The first was told by the only witnesses of Hobo Zero's rise from the dead.  The McTavish brothers lived in Hyndman, and played on and around the railroad tracks often, even during the cold Pennsylvania winter.  Henry and James, six-year old twins, had been dropping rocks from the trestle onto the frozen creek below when they spotted the corpse, visible through the railroad ties under the west end of the bridge.  Being boys, and recognizing that it was a hobo, they first hurled a few rocks at the bum and called him names.  When he did not so much as flinch - even after several direct hits - they climbed down the steep embankment and approached  the body, poking it several times with a stick.  He was as gray as ash, and clearly dead.

The twins ran home to fetch their 13-year old brother Thomas, and the three of them returned to the bridge a half-hour later.  The body was not there.  They easily followed its freshly-laid tracks through the snow, along the bank of Wills Creek to a small cave, known to the local kids as "the cave."  Thomas went in first.  They had no torch to light the way, so they stopped about fifteen feet into the cave and waited for their eyes to adjust, straining to see by the ambient light from outside.
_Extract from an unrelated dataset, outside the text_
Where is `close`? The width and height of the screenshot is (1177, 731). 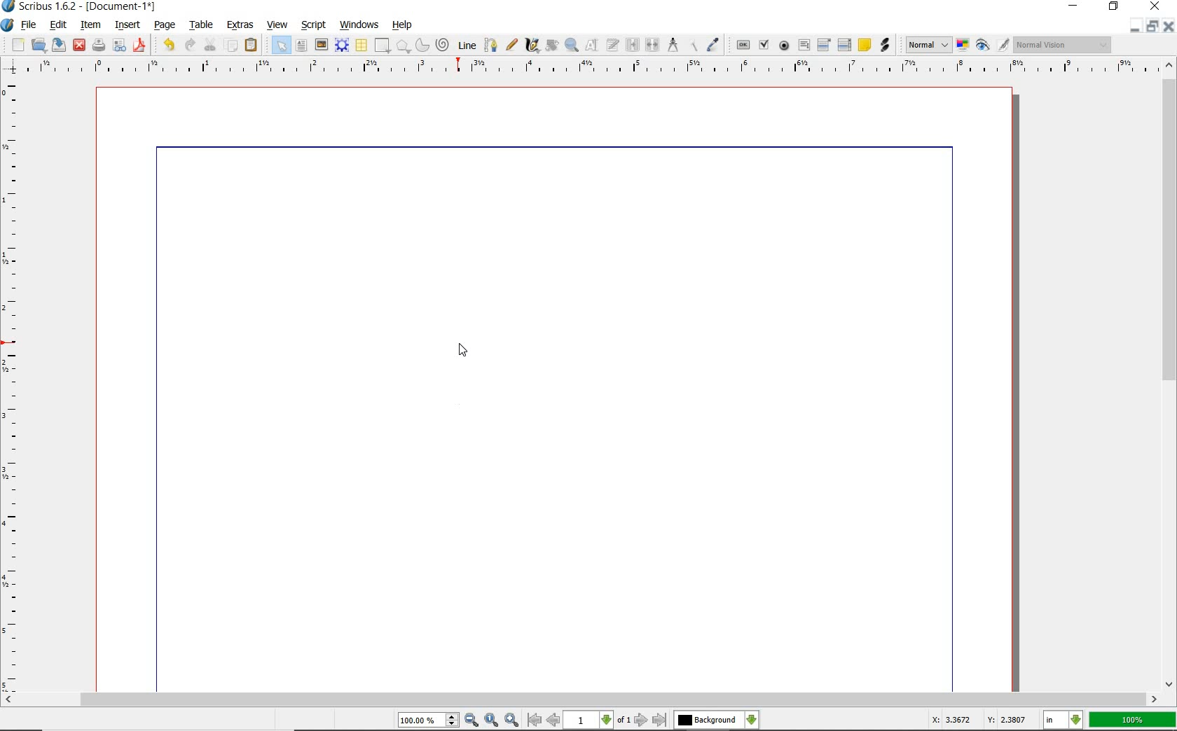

That's when they heard it.  It couldn't have been but a foot in front of poor Thomas.  Labored, slurping, gurgling breaths.  He turned to accuse his little brothers of putting him on, but the wide-eyed horror on their faces told him that was not the case.  When Thomas turned back to face the sound, the pale dead face of Hobo Zero emerged from the blackness, gasped and growled and lunged forward, all eleven of its teeth reaching for the boy's face.
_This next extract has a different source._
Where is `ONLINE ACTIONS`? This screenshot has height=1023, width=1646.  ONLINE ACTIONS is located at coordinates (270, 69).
The McTavish brothers' screams brought the town to life, first the mothers, then the fathers.  Led by the local Constable, all the men in Hyndman - and their dogs - tracked the undead hobo for days, but never found him.


The other credible eyewitness account of a Hobo Zero sighting came some four years later, in the summer of 1931, when hobo Dan'l Dinsmore Tackadoo ran afoul of the wandering dead man in a track-side garbage dump near Cincinnati.  Dan'l Dinsmore Tackadoo's testimony is considered solid on account of his reputation for honesty.  He described - consistently and repeatedly over several decades - hearing a dog barking, then yelping, then crying near the Pennsylvania RR freight yard.  He told of following the waning whimpers into the adjacent trash dump until he came upon a particularly raggedy hobo, hunched over the eviscerated remains of a fat Saint Bernard.  

Tackadoo reported vomiting before he could say a word to the man, who lurched to his feet and turned, bloody canine entrails dangling from his rotting mouth, and snarled at him, sounding like a grizzly bear.  Hobo Zero lunged at him, but Tackadoo swore he landed a mighty right hook on the dead man's left cheek.  He said his fist went through Zero's face, taking his lower jawbone with it, but the zombie only paused to stare at his wayward bone for a moment, then came at him again.  Dan'l turned and ran, found a group of men at the yard's east tower, eventually convinced them that his story was worth investigating and returned to the dump with them, the yard inspector and a city cop.


They found most of the dog and a trail of bloody footprints, and again a search was launched, complete with a pack of hounds with vengeance on their minds.  Again, Hobo Zero was not found.


By then, the zombie tramp's legend was commonly known among the hoboes, so they had no problem believing Tackadoo.  "Why would I lie about something like that?" he would ask, and they would nod in agreement.  Indeed, why would he?